Tuesday, 28 June 2005
Maritime Safety Bill 2004: Motion for Earlier Signature.
That pursuant to subsection 2° of section 2 of Article 25 of the Constitution, Seanad Éireann concurs with the Government in a request to the President to sign the Maritime Safety Bill 2004 on a date which is earlier than the fifth day after the date on which the Bill shall have been presented to her.
I would like to thank the Minister of State for coming here today. This Maritime Safety Bill, since it was first presented in the Seanad, has undergone a complete metamorphosis into its finished form. It is far better legislation now than when first introduced and I thank everyone for their input into it. I previously thanked the Minister and his official Mr. Tobin for the briefing documentation they gave us and they came up trumps again today. If everybody did that, it would certainly make our lives here much easier and facilitate the expeditious passage of legislation.
I am happy to support the earlier signature motion. Each local authority will be different, even those in Sligo and Donegal that have the same type of coastal zones. If there must be a consultation process between the Department and local authorities, an attempt should be made to liaise with jet ski users as they are the people who see the risks. I do not know if they have a network or umbrella grouping. Perhaps Senator MacSharry might be able to help us out on that point as he is much younger than I am and he jet skis every weekend. Jet ski users also see other risks. Friction exists between jet skiers, water skiers and other players off the coast and consultation should also occur between local boat clubs within the different regions.
Regulations are important but the question of the Garda Síochána and the Coast Guard enforcing them is a grey area. I have already asked my own leader, Deputy Kenny, to raise an issue regarding quads and motorcycles in a special area of conservation in my locality by means of parliamentary questions. I can speak with the Minister of State afterwards on this matter. The Garda Síochána and the local authority cannot come together to enforce the law. I know it is outside the Minister of State's brief but he would have a special interest in the matter as it relates to Donegal.

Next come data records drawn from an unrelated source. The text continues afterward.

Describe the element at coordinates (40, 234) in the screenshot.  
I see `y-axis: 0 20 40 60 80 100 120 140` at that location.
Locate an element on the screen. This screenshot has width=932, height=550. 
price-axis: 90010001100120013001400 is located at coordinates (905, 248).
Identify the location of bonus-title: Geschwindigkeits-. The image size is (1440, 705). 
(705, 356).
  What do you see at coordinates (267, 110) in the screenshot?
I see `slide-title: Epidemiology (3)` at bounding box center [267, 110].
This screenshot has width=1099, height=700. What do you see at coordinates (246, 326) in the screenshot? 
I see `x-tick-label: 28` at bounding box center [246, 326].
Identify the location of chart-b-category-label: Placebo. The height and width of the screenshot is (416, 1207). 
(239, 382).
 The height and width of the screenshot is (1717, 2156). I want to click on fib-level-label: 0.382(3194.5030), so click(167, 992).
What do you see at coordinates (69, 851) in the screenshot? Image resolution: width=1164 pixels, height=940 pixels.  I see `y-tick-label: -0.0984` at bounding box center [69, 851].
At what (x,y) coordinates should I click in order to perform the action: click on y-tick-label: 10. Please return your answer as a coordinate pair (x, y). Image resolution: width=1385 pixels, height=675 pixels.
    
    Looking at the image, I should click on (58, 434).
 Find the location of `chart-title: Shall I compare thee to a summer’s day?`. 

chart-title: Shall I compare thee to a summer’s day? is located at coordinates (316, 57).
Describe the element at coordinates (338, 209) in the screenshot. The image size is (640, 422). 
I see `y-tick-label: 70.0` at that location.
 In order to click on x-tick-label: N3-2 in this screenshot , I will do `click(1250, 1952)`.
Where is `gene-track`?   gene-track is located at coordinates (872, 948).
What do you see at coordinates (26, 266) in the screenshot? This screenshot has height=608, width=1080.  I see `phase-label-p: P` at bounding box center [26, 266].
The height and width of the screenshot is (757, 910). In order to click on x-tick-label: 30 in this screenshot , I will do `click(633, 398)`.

In my parish a golf course was not allowed to be developed over sand dunes in a special area of conservation but scrambling, quad and motocross races take place every weekend in that area. The Garda and local authority know about it but the law is not being enforced. The Minister for the Environment, Heritage and Local Government has already replied to me stating it is against the law, yet we are introducing similar laws here. I wish to highlight that grey area.
I commend the Minister of State on his work on this necessary legislation. Reference has been made to jet skiing, clearly an issue of which people have experience. It has become popular during the past few years and is in need of regulation. Senator McHugh raised an important point in that putting the law in place is one thing while enforcing it is another. The framework devised by the Minister of State and his officials is certainly one which, if enforced, will be effective. The test will be in its enforcement and seeing how problems are solved and eradicated.
We cannot make progress without legislation on the Statute Book. I look forward to seeing this Bill's provisions being implemented and to the introduction of regulations which make maritime activities safer and allow everyone to enjoy our fabulous maritime amenities. There is no reason this should not happen if this legislation is enforced.
I take this opportunity to thank Members and officials of the House for their assistance over the past number of weeks in ensuring this Bill could be enacted, subject to its earlier signature by the President, within the next number of days.
I also thank the officials in my Department who worked exceedingly hard, burned the midnight oil and even returned from holidays, as they realised the seriousness not only of the maritime safety aspect but also the aspects relating to the foreshore and the certificate of compliance for vessels under 24 m. I am extremely grateful to all of them. We would only realise the importance of the work we have done today in its absence. I am not presumptuous about what the President might do but if we did not do this, it would be extremely serious for all coastal regions.
We can regulate as much as we like but individuals and groups must realise they are responsible for their own safety. We cannot insist that everyone who goes out wears a life jacket irrespective of age. We can only suggest it as one cannot have an official at every small port around the country ensuring it is done.
Senator McHugh's point on the sand dunes is correct and I know the area he referred to quite well. The existence of the special area of conservation and national heritage area meant it was not possible for one of our finest professional golfers to build a links course there. If that was not acceptable, it is wrong that others should cause such damage.
It is not difficult to deter but it is difficult to detect. All we need do is drive along the roads, particular in rural areas, and see marks made by people who put their lives at risk by doing "wheelies". I state to those who use the sea that they are responsible not just for their own safety but also that of others. They should behave responsibly at all times. We have regulations, statutory requirements and guidance from safety and other experts. That guidance should be followed.
The proper operation of vessels requires the constant and skilled attention of the persons in charge of them. Alcohol and drugs can seriously interfere with the performance of duties. The clear message we all want to send out from this House is that no one who is under the influence of alcohol or drugs should go to sea. I thank the House and am grateful to it for agreeing to take this vital legislation in the last week before the summer recess. Many people would have been adversely affected had the House not agreed to take it.